*** TEXT ***

When you see Fadhl Abu-Ghanem patrolling, you immediately feel at ease. As a Transit Peace Officer with Edmonton Transit Service, he helps create safe environments for all transit users day in and day out. You would think his risky job would make him want to stay under-the-radar on his time off work but that is not the case. Fadhl also gives back to the community on his free time. He has been volunteering for Boys and Girls Club Big Brothers Big Sisters group (BGCBigs) ever since he became an adult. BGCBigs is an organization close to his heart that he says “truly shaped who he is today.”

Almost two decades ago, Fadhl’s family fled the civil war in hopes of a better life here in Canada. Not knowing a word of English, Fadhl found comfort when he joined the Boys and Girls Club Big Brothers Big Sisters group (BGCBigs). He experienced first-hand the hardships of being in a brand new continent and having to learn a new language from scratch. He mentions, “I remember us thinking it was simply something we had to get through. We wanted to go to the grocery store and had to explain what we wanted and with the help of some sign language at the beginning, we got through it.” It took Fadhl a few months to learn the language and adapt to the new environment, but his experience is something he will never forget.’

Fadhl (on the left) when he was little.

***

• ACTIONS TO TAKE
[1] In the text about Fadhl, write out everything from "Almost two decades" down to "he was little.", swapping "grocery store" for "supermarket".
[2] According to the text about Fadhl, which organization has he volunteered for since he became an adult?

*** RAW RECORDS ***

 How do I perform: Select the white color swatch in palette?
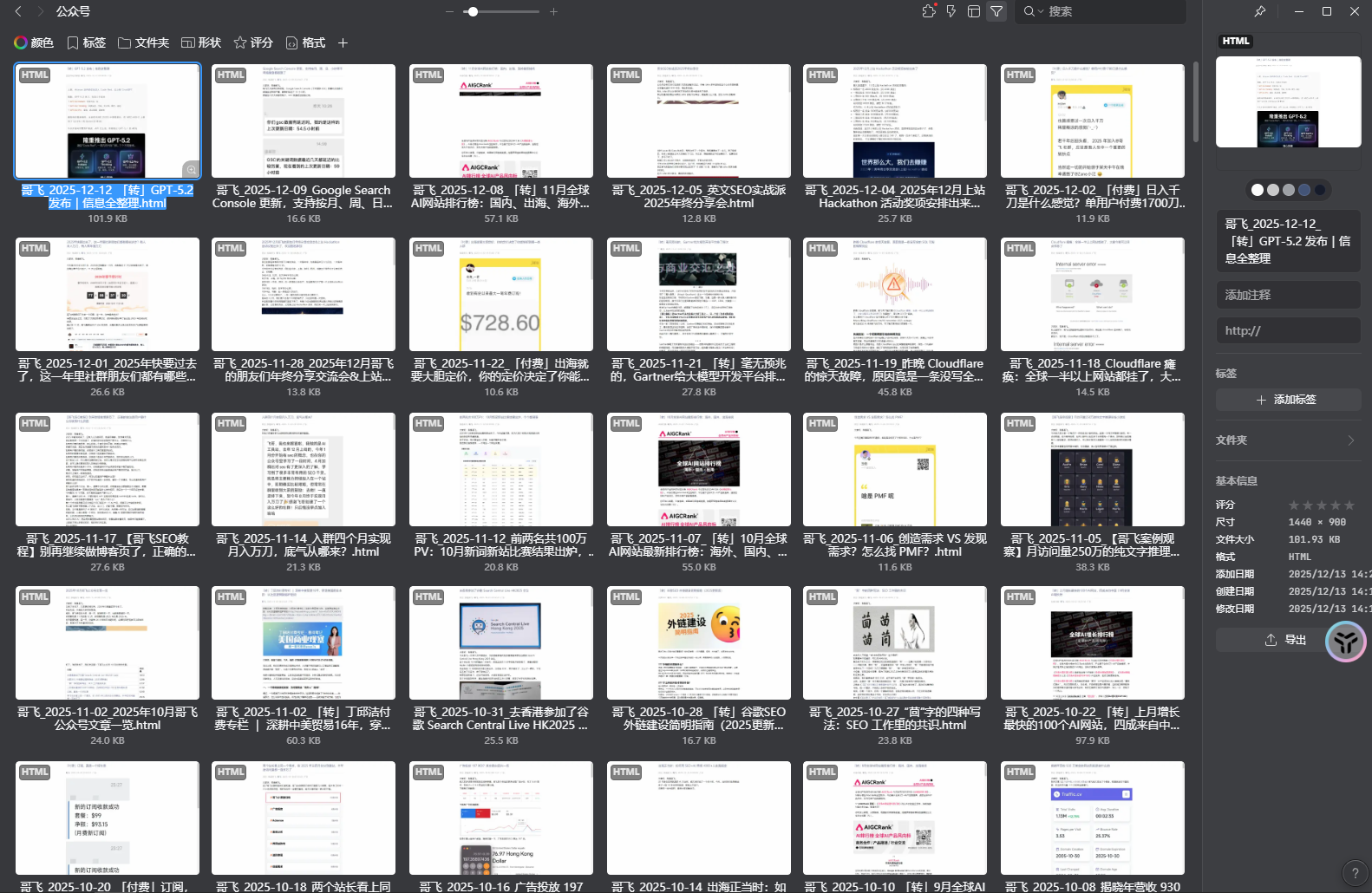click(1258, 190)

***
*** RAW RECORDS ***

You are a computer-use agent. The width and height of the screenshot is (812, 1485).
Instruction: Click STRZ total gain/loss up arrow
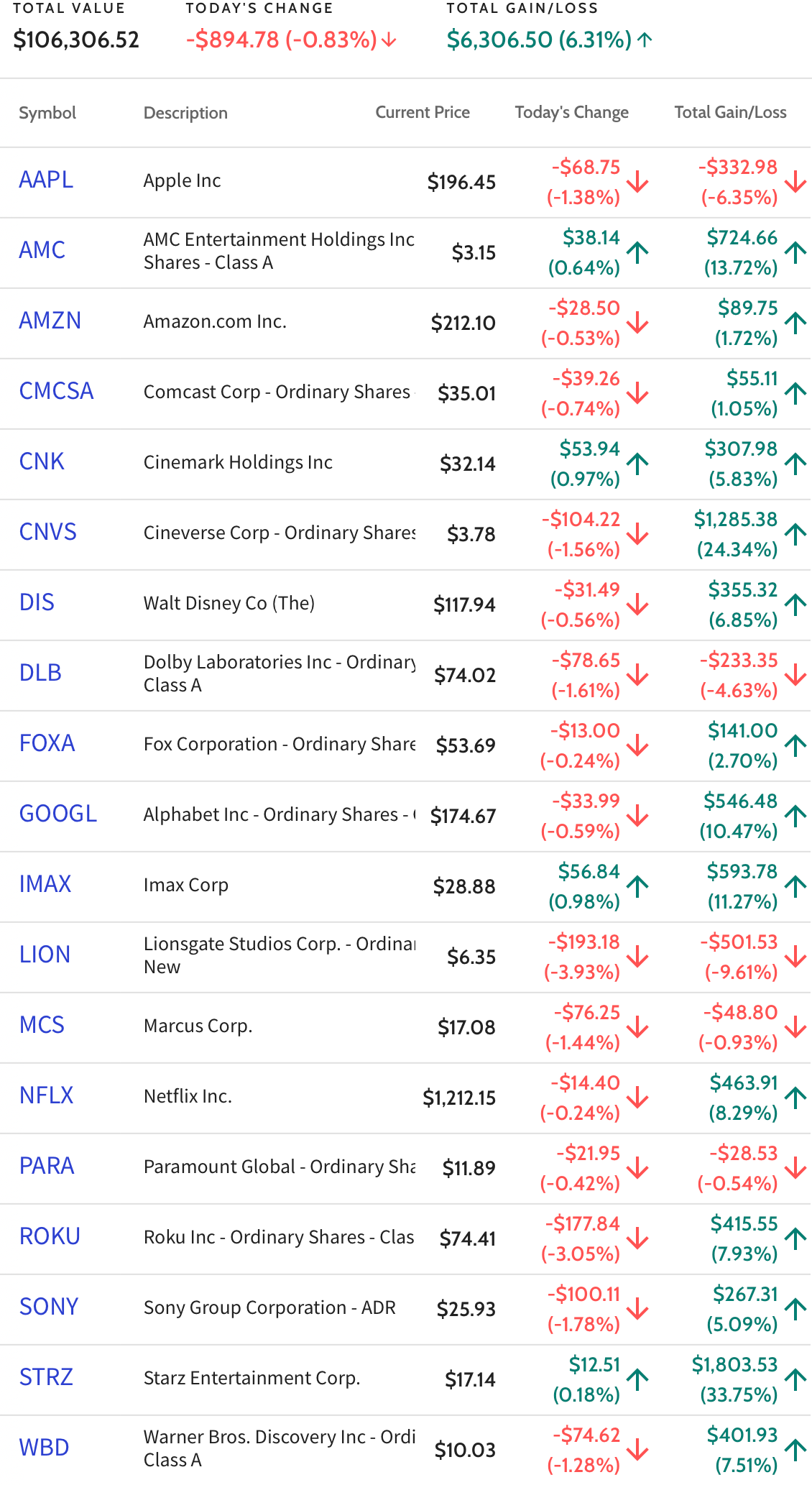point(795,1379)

***

• SOLUTIONS TO THE EXERCISE
[1]
Almost two decades ago, Fadhl’s family fled the civil war in hopes of a better life here in Canada. Not knowing a word of English, Fadhl found comfort when he joined the Boys and Girls Club Big Brothers Big Sisters group (BGCBigs). He experienced first-hand the hardships of being in a brand new continent and having to learn a new language from scratch. He mentions, “I remember us thinking it was simply something we had to get through. We wanted to go to the supermarket and had to explain what we wanted and with the help of some sign language at the beginning, we got through it.” It took Fadhl a few months to learn the language and adapt to the new environment, but his experience is something he will never forget.’

Fadhl (on the left) when he was little.

[2] The Boys and Girls Club Big Brothers Big Sisters group (BGCBigs).